Ici aussi, l’engagement communautaire compte pour beaucoup, surtout à l’approche de la compétition internationale qui aura lieu à Chicago cet été. Par exemple, lorsque Le Voyageur a rencontré Miss Teen Galaxy, Chloé Arsenault, en octobre 2019, elle a seulement parlé de son engagement communautaire et de sa passion pour les métiers non traditionnels, pas de sa robe ou de son apparence.

Dans son cas, les compétitions qui incluent un défilé en maillot de bain sont en fait un motivateur pour améliorer sa santé physique et son alimentation, mais sans exagération. Ça ne veut pas dire que ça lui vient naturellement. «J’avoue que [d’être sur une scène en maillot de bain] pour la première fois n’est pas ce qu’il y a de plus confortable. Alors c’est aussi une question de s’y habituer. J’ai trouvé qu’en le faisant, j’ai pu sortir de ma coquille un peu plus. Comme plusieurs choses dans la vie; ça fait peur au début, mais, une fois que tu l’as fait, tu te sens plus forte.»
Elle croit surtout qu’avec plus de femmes de toutes les tailles qui choisissent de le faire, l’exercice permet à encore plus de femmes de prendre la place qui leur revient. «Je crois que parce que l’image des femmes est plus critiquée qu’avant, on a encore plus besoin de ce genre de concours afin de donner la chance à plus de femmes de dire : “Non, nous ne nous cacherons pas parce que vous voulez nous critiquer. Nous allons nous démarquer et être fières de nous-mêmes, nous n’avons pas à avoir honte”.»
Tous en évolution
Lorsque Natalie Carriere a commencé son parcours, les médias sociaux n’étaient pas encore très présents. Elle perçoit que ceux-ci créent effectivement une pression encore plus grande sur les jeunes participantes : «C’est tout le temps dans ta face, alors je trouve que c’est dur pour les filles de trouver leur confiance».

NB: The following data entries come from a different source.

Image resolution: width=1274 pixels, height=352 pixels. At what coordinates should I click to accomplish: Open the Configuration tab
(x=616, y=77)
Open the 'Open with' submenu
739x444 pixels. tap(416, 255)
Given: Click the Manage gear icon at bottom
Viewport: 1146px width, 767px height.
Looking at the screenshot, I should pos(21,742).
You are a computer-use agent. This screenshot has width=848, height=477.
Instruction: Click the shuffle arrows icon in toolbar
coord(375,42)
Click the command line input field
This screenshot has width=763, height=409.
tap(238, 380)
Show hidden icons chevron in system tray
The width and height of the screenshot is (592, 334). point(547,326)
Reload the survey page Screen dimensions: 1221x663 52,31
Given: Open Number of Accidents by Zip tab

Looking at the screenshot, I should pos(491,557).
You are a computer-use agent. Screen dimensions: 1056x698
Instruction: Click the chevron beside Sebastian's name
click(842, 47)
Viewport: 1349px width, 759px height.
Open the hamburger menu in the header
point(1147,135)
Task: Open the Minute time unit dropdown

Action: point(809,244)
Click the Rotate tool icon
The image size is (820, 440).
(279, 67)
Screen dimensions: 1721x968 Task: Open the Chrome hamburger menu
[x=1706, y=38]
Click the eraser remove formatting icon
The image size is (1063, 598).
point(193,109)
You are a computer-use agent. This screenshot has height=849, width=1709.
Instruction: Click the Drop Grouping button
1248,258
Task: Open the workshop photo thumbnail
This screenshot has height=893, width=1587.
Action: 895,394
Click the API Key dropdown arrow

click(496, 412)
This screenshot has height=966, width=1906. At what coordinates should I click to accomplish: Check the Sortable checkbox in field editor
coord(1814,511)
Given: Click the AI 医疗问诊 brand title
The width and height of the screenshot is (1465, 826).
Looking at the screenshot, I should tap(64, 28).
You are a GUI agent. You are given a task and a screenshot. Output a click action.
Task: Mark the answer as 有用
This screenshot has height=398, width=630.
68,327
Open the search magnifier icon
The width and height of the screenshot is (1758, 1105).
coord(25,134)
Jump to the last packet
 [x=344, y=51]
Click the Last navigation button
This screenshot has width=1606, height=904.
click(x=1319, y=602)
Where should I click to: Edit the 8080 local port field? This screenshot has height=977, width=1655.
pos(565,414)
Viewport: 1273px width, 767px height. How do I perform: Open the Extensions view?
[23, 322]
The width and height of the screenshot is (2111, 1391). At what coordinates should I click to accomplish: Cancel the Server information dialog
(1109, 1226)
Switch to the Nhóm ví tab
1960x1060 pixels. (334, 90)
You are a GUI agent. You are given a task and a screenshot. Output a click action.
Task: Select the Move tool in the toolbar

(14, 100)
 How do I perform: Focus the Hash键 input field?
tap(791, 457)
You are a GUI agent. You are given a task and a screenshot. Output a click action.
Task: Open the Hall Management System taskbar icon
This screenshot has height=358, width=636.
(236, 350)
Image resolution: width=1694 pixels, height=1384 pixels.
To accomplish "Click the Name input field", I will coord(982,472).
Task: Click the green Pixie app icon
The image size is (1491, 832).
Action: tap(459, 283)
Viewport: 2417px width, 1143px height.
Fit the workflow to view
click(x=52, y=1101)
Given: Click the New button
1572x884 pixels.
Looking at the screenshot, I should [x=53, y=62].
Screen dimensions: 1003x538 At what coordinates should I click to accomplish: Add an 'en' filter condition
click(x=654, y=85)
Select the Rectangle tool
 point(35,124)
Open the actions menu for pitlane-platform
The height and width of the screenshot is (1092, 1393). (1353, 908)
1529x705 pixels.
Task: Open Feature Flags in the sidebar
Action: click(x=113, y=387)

En même temps, sur les mêmes médias sociaux dit-elle, d’autres montrent l’envers de la caméra et la préparation pour en arriver au résultat souhaité. Ceci démontre, d’une certaine façon, que d’être belle est accessible à toutes, qu’il suffit d’y mettre un peu de soi.
Le mot «pageant» vient aussi avec son lot de préjugés et plusieurs concours, dont Miss America, préfèrent maintenant s’en tenir loin. Andréane Blais a dû plus d’une fois expliquer qu’elle ne participait pas à des «pageants» : «Venant de la petite communauté de Hearst et des alentours, ça a été très difficile de promouvoir la participation et d’avoir des gens qui me soutiennent là-dedans. Bien sûr qu’il y a des concours qui sont sur la beauté physique, mais il y en a aussi qui ne le sont pas». Donc avant de juger, elle suggère de s’informer sur la compétition.
Denise Garrido souligne qu’il y a un changement qui s’opère au niveau mondial, que la diversité est de plus en plus acceptée. Un mouvement que Galaxy Pageants embrasse depuis longtemps, croit-elle. «Quand on me montre un vêtement, je veux être capable d’imaginer comment il paraitra sur moi, pas sur un bonhomme allumette.»
«Il y a des pageants pour tout le monde, avance Natalie Carriere. Il y en a pour les filles qui veulent aller au gymnase et travailler fort, et c’est correct. Mais il y en a qui veulent plus montrer le côté [académique] et communautaire […] et que c’est aussi ça qui te rend belle.»